Innovative anticancer therapies for children, adolescents, and young adults are regularly prescribed outside their marketing authorization or through compassionate use programs. However, no clinical data of these prescriptions is systematically collected.
To measure the feasibility of the collection of clinical safety and efficacy data of compassionate and off-label innovative anticancer therapies, with adequate pharmacovigilance declaration to inform further use and development of these medicines.
DESIGN, SETTING, AND PARTICIPANTS: This cohort study included patients treated at French pediatric oncology centers from March 2020 to June 2022. Eligible patients were aged 25 years or younger with pediatric malignant neoplasms (solid tumors, brain tumors, or hematological malignant neoplasms) or related conditions who received compassionate use or off-label innovative anticancer therapies. Follow up was conducted through August 10, 2022.
All patients treated in a French Society of Pediatric Oncology (SFCE) center.
Collection of adverse drug reactions and anticancer activity attributable to the treatment.
A total of 366 patients were included, with a median age of 11.1 years (range, 0.2-24.6 years); 203 of 351 patients (58%) in the final analysis were male. Fifty-five different drugs were prescribed, half of patients (179 of 351 [51%]) were prescribed these drugs within a compassionate use program, mainly as single agents (74%) and based on a molecular alteration (65%). Main therapies were MEK/BRAF inhibitors followed by multi-targeted tyrosine kinase inhibitors. In 34% of patients at least a grade 2 clinical and/or grade 3 laboratory adverse drug reaction was reported, leading to delayed therapy and permanent discontinuation of the innovative therapy in 13% and 5% of patients, respectively. Objective responses were reported in 57 of 230 patients (25%) with solid tumors, brain tumors, and lymphomas.

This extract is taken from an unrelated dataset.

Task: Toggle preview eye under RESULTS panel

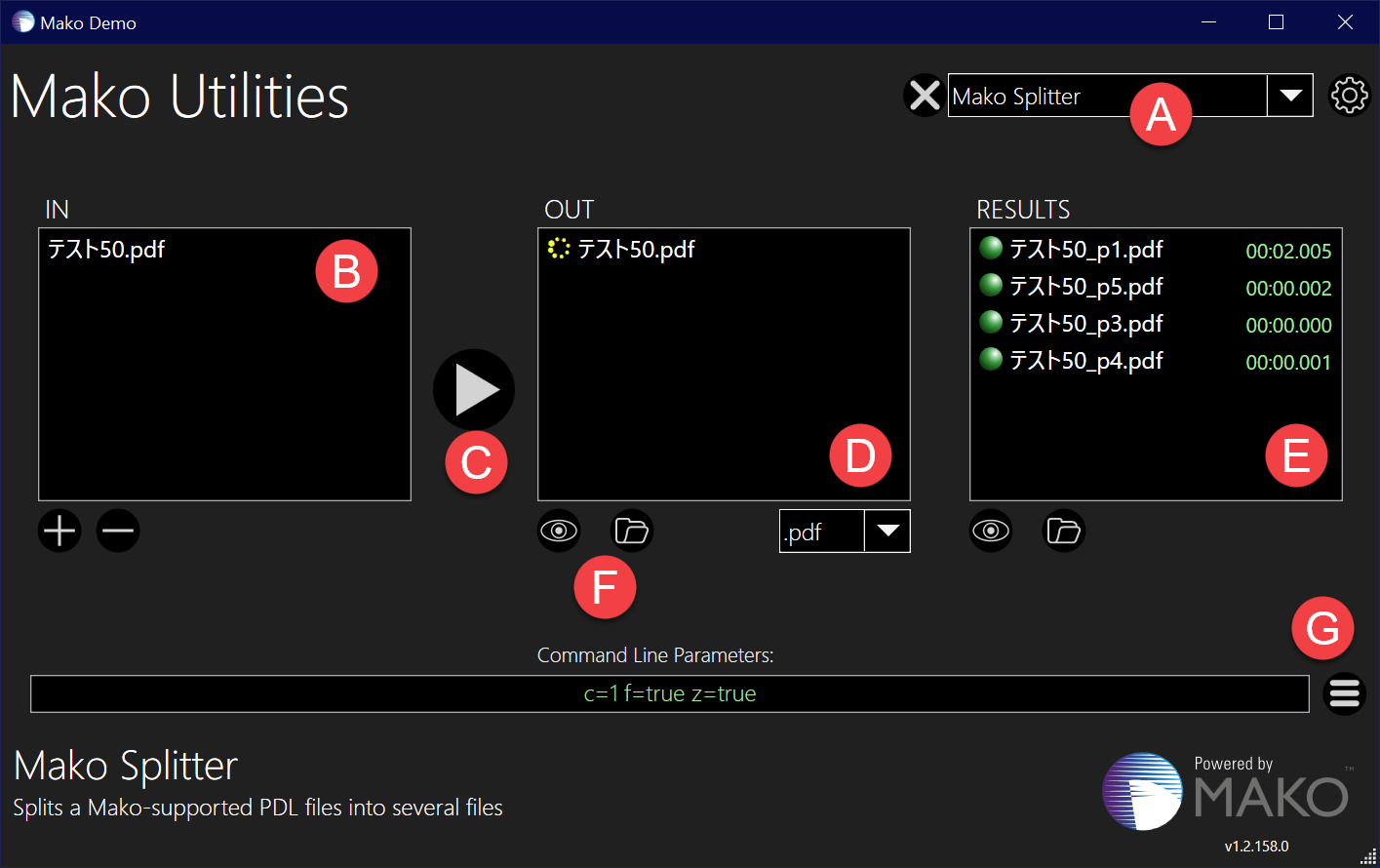Action: [991, 532]
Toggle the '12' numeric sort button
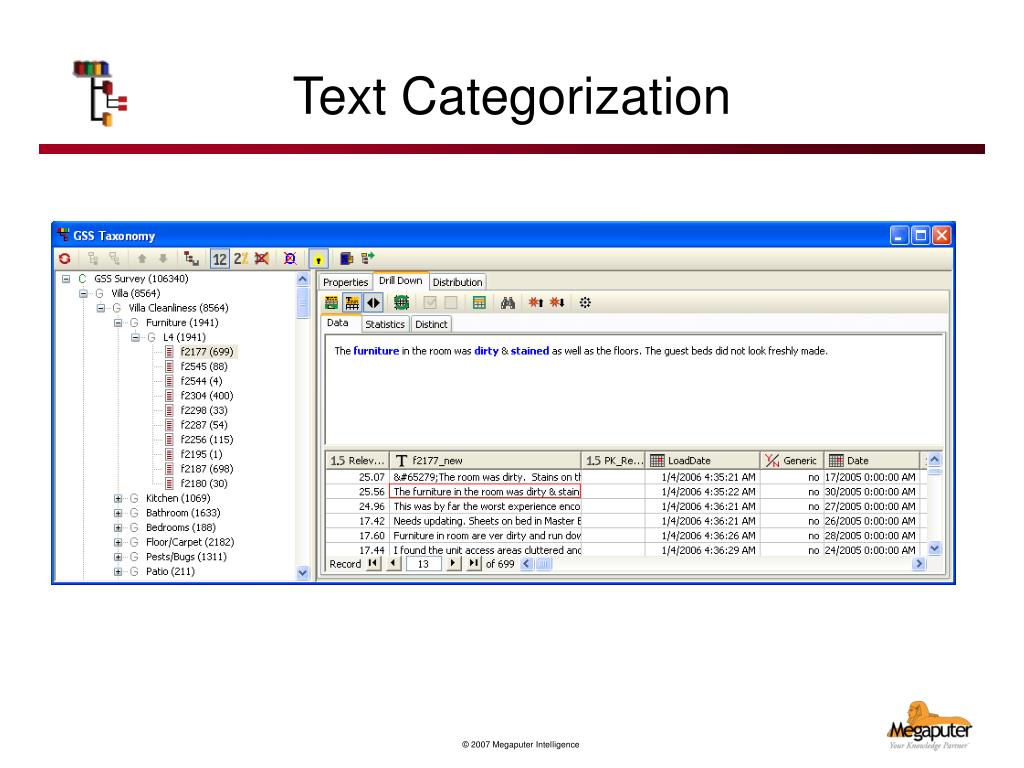Screen dimensions: 1024x768 pyautogui.click(x=219, y=259)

Early identification of exceptional responses supported the development of specific clinical trials for this population.
This cohort study of the SACHA-France (Secured Access to Innovative Medicines for Children with Cancer) suggested the feasibility of prospective multicenter clinical safety and activity data collection for compassionate and off-label new anticancer medicines. This study allowed adequate pharmacovigilance reporting and early identification of exceptional responses allowing further pediatric drug development within clinical trials; based on this experience, this study will be enlarged to the international level.

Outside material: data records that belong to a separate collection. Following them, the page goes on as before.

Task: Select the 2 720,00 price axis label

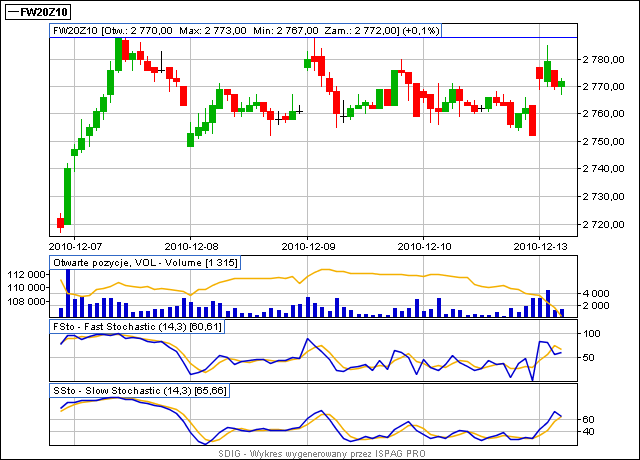Action: point(604,223)
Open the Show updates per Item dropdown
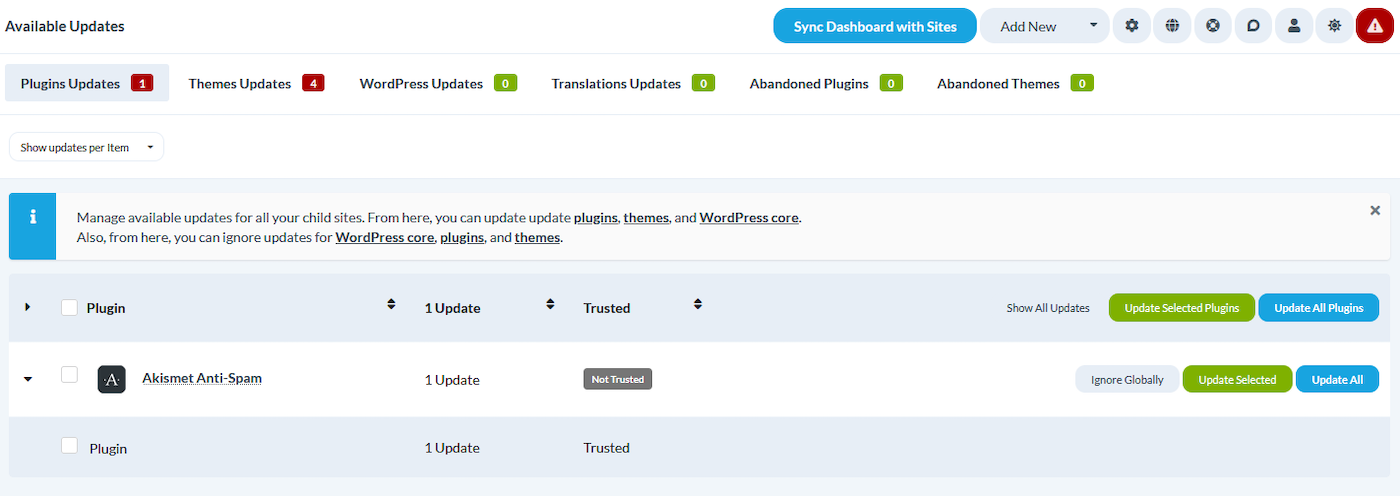Image resolution: width=1400 pixels, height=496 pixels. tap(86, 147)
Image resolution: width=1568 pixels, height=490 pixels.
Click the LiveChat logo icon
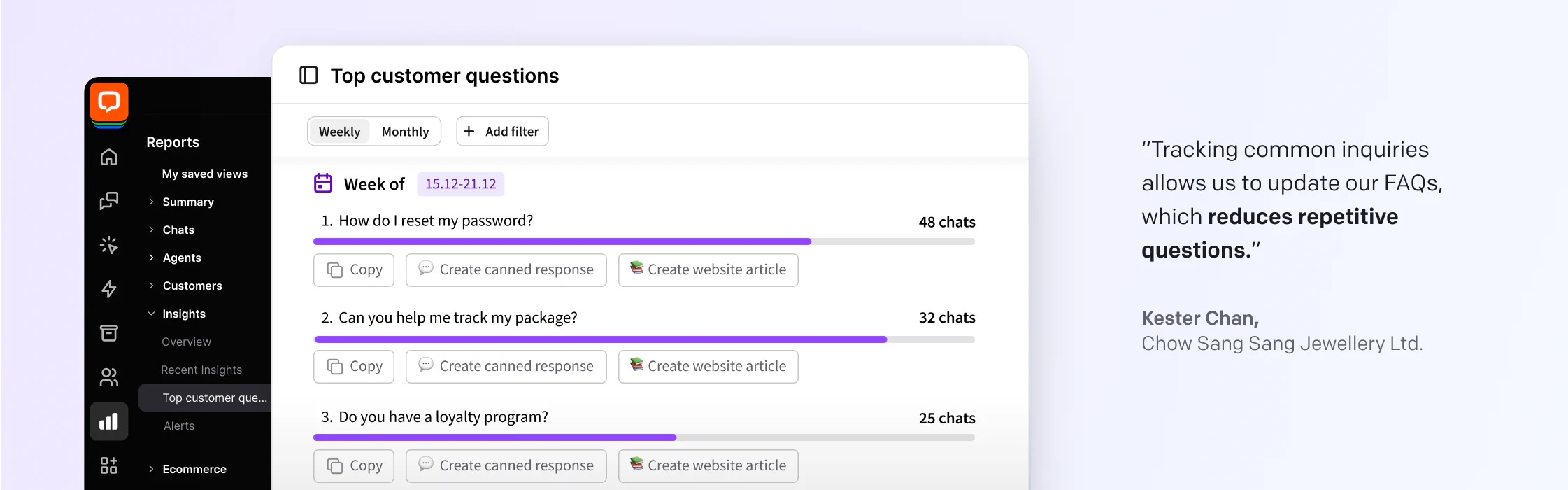tap(109, 103)
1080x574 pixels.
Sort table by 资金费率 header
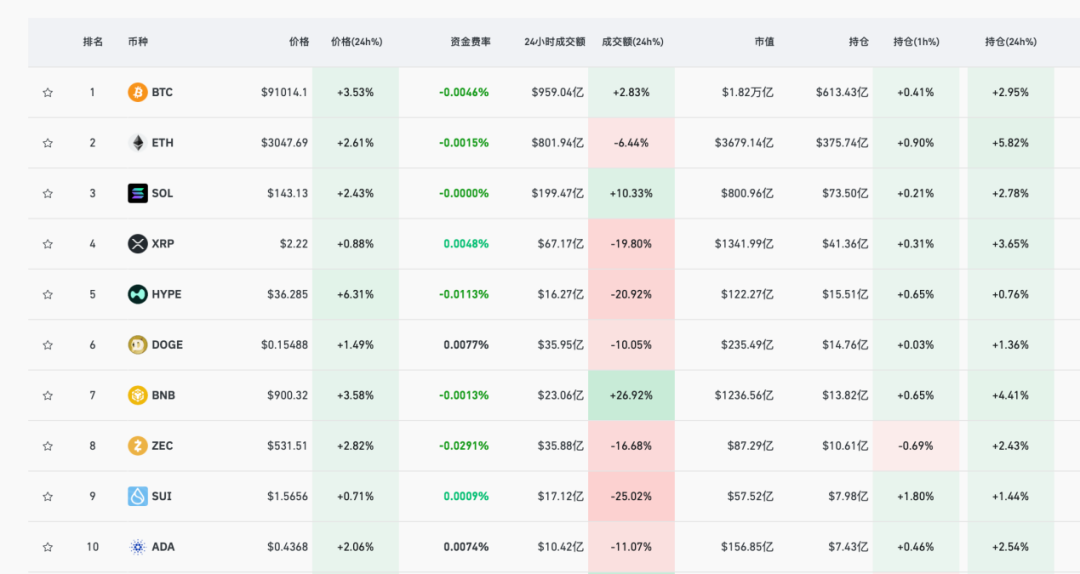(470, 42)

儿童、青少年和青年的创新抗癌疗法经常在其营销授权之外或通过同情使用计划开出。然而,这些处方的临床数据并未系统收集。
测量收集同情和标签外创新抗癌疗法的临床安全性和疗效数据的可行性,充分进行药物警戒申报,以告知这些药物的进一步使用和开发。
设计、地点和参与者:这项队列研究纳入了 2020 年 3 月至 2022 年 6 月在法国儿科肿瘤中心接受治疗的患者。符合条件的患者为年龄在 25 岁或以下的患有儿科恶性肿瘤(实体瘤、脑肿瘤或血液恶性肿瘤)或相关疾病的患者,他们接受了同情使用或标签外创新抗癌疗法的治疗。随访截止日期为 2022 年 8 月 10 日。
所有在法国儿科肿瘤学会(SFCE)中心接受治疗的患者。
收集与治疗相关的药物不良反应和抗癌活性。
共纳入 366 例患者,中位年龄为 11.1 岁(范围,0.2-24.6 岁);在最终分析的 351 例患者中,有 203 例(58%)为男性。共开出 55 种不同的药物,一半的患者(179/351[51%])接受这些药物的同情使用方案治疗,主要为单药治疗(74%)和基于分子改变(65%)。主要治疗方法为 MEK/BRAF 抑制剂,其次为多靶点酪氨酸激酶抑制剂。在 34%的患者中至少报告了 1 级临床和/或 3 级实验室药物不良反应,导致 13%和 5%的患者延迟治疗和永久停止创新治疗。在 230 例有实体瘤、脑肿瘤和淋巴瘤的患者中,有 57 例报告了客观反应。早期发现异常反应支持为该人群开发特定的临床试验。
这项法国 SACHA 研究(为患有癌症的儿童获得创新药物的安全途径)表明,为同情和标签外的新抗癌药物进行前瞻性多中心临床安全性和疗效数据收集是可行的。这项研究进行了充分的药物警戒报告,并早期发现了异常反应,从而允许在临床试验中进一步开发儿科药物;基于这一经验,这项研究将扩大到国际水平。